■ **Exercise description**: Print every one of the rows below verbatim, with nothing left out and nothing changed.

Stored items:
○ ○ ○ ○ ○ ○ ○
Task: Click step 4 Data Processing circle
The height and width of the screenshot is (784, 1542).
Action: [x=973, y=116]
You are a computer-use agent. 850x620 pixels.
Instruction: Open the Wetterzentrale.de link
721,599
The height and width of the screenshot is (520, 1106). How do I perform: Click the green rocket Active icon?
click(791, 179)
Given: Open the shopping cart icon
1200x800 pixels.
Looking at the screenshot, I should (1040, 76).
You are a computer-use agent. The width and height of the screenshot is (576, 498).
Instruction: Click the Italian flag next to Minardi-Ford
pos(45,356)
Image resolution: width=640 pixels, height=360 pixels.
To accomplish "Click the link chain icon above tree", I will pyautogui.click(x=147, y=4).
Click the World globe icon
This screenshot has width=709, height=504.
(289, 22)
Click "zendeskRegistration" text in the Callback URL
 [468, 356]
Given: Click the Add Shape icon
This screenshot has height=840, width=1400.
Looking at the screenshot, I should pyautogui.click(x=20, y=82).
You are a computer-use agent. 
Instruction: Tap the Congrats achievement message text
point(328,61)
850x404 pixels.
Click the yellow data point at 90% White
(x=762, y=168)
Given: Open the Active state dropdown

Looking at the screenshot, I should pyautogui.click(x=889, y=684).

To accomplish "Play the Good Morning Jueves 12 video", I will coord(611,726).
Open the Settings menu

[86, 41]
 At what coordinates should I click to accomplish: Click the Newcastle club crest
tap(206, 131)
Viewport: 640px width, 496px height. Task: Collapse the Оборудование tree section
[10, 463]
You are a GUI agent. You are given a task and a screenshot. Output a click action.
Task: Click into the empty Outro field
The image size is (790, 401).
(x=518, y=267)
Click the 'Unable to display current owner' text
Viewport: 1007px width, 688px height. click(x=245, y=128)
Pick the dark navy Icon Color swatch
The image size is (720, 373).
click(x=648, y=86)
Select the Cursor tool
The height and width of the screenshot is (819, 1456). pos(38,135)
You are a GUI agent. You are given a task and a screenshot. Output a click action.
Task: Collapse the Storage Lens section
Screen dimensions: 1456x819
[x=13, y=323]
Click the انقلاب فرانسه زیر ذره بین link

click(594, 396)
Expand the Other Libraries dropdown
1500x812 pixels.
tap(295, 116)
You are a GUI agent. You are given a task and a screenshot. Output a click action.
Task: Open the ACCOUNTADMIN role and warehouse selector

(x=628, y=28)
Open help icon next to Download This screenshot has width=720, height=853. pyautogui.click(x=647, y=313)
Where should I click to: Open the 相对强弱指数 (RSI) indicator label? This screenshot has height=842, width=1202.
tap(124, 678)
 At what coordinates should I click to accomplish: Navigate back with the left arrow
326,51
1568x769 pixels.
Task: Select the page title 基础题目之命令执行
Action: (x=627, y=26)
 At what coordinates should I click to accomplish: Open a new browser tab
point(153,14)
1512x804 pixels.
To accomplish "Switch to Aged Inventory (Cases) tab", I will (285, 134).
○ ○ ○ ○ ○ ○ ○
■ **Result for this task**:
Task: Click step 4 Data Processing circle
The height and width of the screenshot is (784, 1542).
Action: [x=973, y=116]
You are a computer-use agent. 850x620 pixels.
Instruction: Open the Wetterzentrale.de link
721,599
The height and width of the screenshot is (520, 1106). How do I perform: Click the green rocket Active icon?
click(791, 179)
Given: Open the shopping cart icon
1200x800 pixels.
Looking at the screenshot, I should (1040, 76).
You are a computer-use agent. The width and height of the screenshot is (576, 498).
Instruction: Click the Italian flag next to Minardi-Ford
pos(45,356)
Image resolution: width=640 pixels, height=360 pixels.
To accomplish "Click the link chain icon above tree", I will pyautogui.click(x=147, y=4).
Click the World globe icon
This screenshot has width=709, height=504.
(289, 22)
Click "zendeskRegistration" text in the Callback URL
 [468, 356]
Given: Click the Add Shape icon
This screenshot has height=840, width=1400.
Looking at the screenshot, I should pyautogui.click(x=20, y=82).
You are a computer-use agent. 
Instruction: Tap the Congrats achievement message text
point(328,61)
850x404 pixels.
Click the yellow data point at 90% White
(x=762, y=168)
Given: Open the Active state dropdown

Looking at the screenshot, I should pyautogui.click(x=889, y=684).

To accomplish "Play the Good Morning Jueves 12 video", I will coord(611,726).
Open the Settings menu

[86, 41]
 At what coordinates should I click to accomplish: Click the Newcastle club crest
tap(206, 131)
Viewport: 640px width, 496px height. Task: Collapse the Оборудование tree section
[10, 463]
You are a GUI agent. You are given a task and a screenshot. Output a click action.
Task: Click into the empty Outro field
The image size is (790, 401).
(x=518, y=267)
Click the 'Unable to display current owner' text
Viewport: 1007px width, 688px height. click(x=245, y=128)
Pick the dark navy Icon Color swatch
The image size is (720, 373).
click(x=648, y=86)
Select the Cursor tool
The height and width of the screenshot is (819, 1456). pos(38,135)
You are a GUI agent. You are given a task and a screenshot. Output a click action.
Task: Collapse the Storage Lens section
Screen dimensions: 1456x819
[x=13, y=323]
Click the انقلاب فرانسه زیر ذره بین link

click(594, 396)
Expand the Other Libraries dropdown
1500x812 pixels.
tap(295, 116)
You are a GUI agent. You are given a task and a screenshot. Output a click action.
Task: Open the ACCOUNTADMIN role and warehouse selector

(x=628, y=28)
Open help icon next to Download This screenshot has width=720, height=853. pyautogui.click(x=647, y=313)
Where should I click to: Open the 相对强弱指数 (RSI) indicator label? This screenshot has height=842, width=1202.
tap(124, 678)
 At what coordinates should I click to accomplish: Navigate back with the left arrow
326,51
1568x769 pixels.
Task: Select the page title 基础题目之命令执行
Action: (x=627, y=26)
 At what coordinates should I click to accomplish: Open a new browser tab
point(153,14)
1512x804 pixels.
To accomplish "Switch to Aged Inventory (Cases) tab", I will (285, 134).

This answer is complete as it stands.